In the document, filed with the Securities and Exchange Commission, the San Francisco discount brokerage said the compensation committee of its board approved a $4 million, long-term, incentive-based cash award for Mr. Bettinger. He could take home up to 200% of that target though, or $8 million, or as little as 0 depending on Schwab's performance.
Mr. Bettinger could also receive as much as $6.5 million in restricted stock units and $3.25 million in nonqualified stock options, the company said.
The cash portion of the pay package will be granted March 1 but won't vest for four years and will be based on the company "achieving a performance target related to cumulative earnings per common share for the four-year period from January 1, 2013 to December 31, 2016," the filing said.
The restricted stock units, also with a grant date of March 1, will vest 25% in four annual installments and are based on criteria including Schwab's return on common equity. The stock options will be granted in three installments and will vest 25% on the first, second, third, and fourth anniversaries of the date of grant, according to the filing.
The maximum number of shares payable to Mr.
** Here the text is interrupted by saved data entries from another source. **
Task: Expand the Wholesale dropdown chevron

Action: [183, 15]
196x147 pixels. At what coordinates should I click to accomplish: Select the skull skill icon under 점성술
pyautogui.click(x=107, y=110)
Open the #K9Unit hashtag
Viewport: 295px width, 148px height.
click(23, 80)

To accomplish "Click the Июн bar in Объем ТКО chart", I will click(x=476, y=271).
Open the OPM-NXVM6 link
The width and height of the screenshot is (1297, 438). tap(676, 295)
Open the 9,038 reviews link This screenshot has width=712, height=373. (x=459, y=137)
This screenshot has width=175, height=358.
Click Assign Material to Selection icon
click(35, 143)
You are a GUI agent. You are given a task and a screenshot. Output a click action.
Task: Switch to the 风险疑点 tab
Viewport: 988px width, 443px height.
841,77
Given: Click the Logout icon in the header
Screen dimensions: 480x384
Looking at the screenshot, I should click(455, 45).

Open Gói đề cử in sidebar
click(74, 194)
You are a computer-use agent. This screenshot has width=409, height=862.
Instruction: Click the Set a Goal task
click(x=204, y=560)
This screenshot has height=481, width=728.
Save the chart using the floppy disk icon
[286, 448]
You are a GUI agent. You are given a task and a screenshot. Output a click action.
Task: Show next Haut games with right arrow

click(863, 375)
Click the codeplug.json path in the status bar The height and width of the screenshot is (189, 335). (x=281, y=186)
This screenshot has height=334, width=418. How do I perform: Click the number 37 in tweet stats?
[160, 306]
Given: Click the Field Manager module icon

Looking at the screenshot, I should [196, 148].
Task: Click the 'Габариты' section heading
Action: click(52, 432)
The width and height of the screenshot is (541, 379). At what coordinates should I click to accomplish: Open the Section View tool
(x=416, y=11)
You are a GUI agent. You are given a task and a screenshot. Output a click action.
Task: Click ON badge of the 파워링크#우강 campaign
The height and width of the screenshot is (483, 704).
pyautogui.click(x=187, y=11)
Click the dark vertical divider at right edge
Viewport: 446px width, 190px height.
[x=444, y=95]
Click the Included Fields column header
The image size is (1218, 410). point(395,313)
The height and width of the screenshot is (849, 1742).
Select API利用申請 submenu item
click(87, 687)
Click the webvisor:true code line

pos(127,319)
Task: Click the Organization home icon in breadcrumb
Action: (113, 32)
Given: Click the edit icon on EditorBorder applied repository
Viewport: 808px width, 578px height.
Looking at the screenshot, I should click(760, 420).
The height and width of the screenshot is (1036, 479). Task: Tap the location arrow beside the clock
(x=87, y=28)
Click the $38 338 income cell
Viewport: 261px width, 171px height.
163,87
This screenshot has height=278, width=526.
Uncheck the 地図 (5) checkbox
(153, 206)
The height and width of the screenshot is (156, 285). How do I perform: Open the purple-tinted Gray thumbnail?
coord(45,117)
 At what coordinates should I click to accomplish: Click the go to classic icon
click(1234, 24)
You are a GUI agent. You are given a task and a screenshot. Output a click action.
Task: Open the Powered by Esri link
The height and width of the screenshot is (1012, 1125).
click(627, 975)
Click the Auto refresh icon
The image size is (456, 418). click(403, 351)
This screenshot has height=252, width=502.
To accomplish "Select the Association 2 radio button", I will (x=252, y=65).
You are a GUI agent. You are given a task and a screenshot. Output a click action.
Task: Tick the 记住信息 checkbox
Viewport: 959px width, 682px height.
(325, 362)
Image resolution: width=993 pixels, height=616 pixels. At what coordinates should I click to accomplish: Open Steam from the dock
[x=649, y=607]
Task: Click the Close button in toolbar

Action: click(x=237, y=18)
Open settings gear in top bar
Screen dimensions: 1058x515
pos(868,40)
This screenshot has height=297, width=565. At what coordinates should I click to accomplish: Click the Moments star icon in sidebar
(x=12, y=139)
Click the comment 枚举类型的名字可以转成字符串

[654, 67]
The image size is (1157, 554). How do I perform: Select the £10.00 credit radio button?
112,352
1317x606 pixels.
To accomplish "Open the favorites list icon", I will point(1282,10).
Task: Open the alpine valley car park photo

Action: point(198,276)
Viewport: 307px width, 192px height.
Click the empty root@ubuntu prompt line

Bettinger is 200% of the $3.25 million target, or $6.5 million.
Mr. Bettinger, who just completed his fourth year as Schwab's CEO, has had his total annual pay stay roughly flat over the past three years at around $10 million.
The compensation award disclosed Wednesday follows a year in which Schwab's profit rose by 7% and its revenue increased by 4%. The company, which posted a strong fourth quarter of net new asset growth, has been hurt by low interest rates and weak trading volume in recent years.
With continued low rates, Schwab has been waiving fees on its money-market funds so client yields don't turn negative. The fee waivers have cut into Schwab's asset management and administration fees.
Among other executive-pay disclosures, the company said it would grant Chairman and Founder Charles "Chuck" Schwab a $5 million long-term award, which could reach as much as $8.5 million based on the same performance criteria. Mr. Schwab's pay package also includes $2 million in deferred cash, $1.5 million in restricted stock and $1.5 million in nonqualified stock options.
Shares of Charles Schwab closed up 0.2% at $16.51. The stock has climbed about 15% so far in 2013.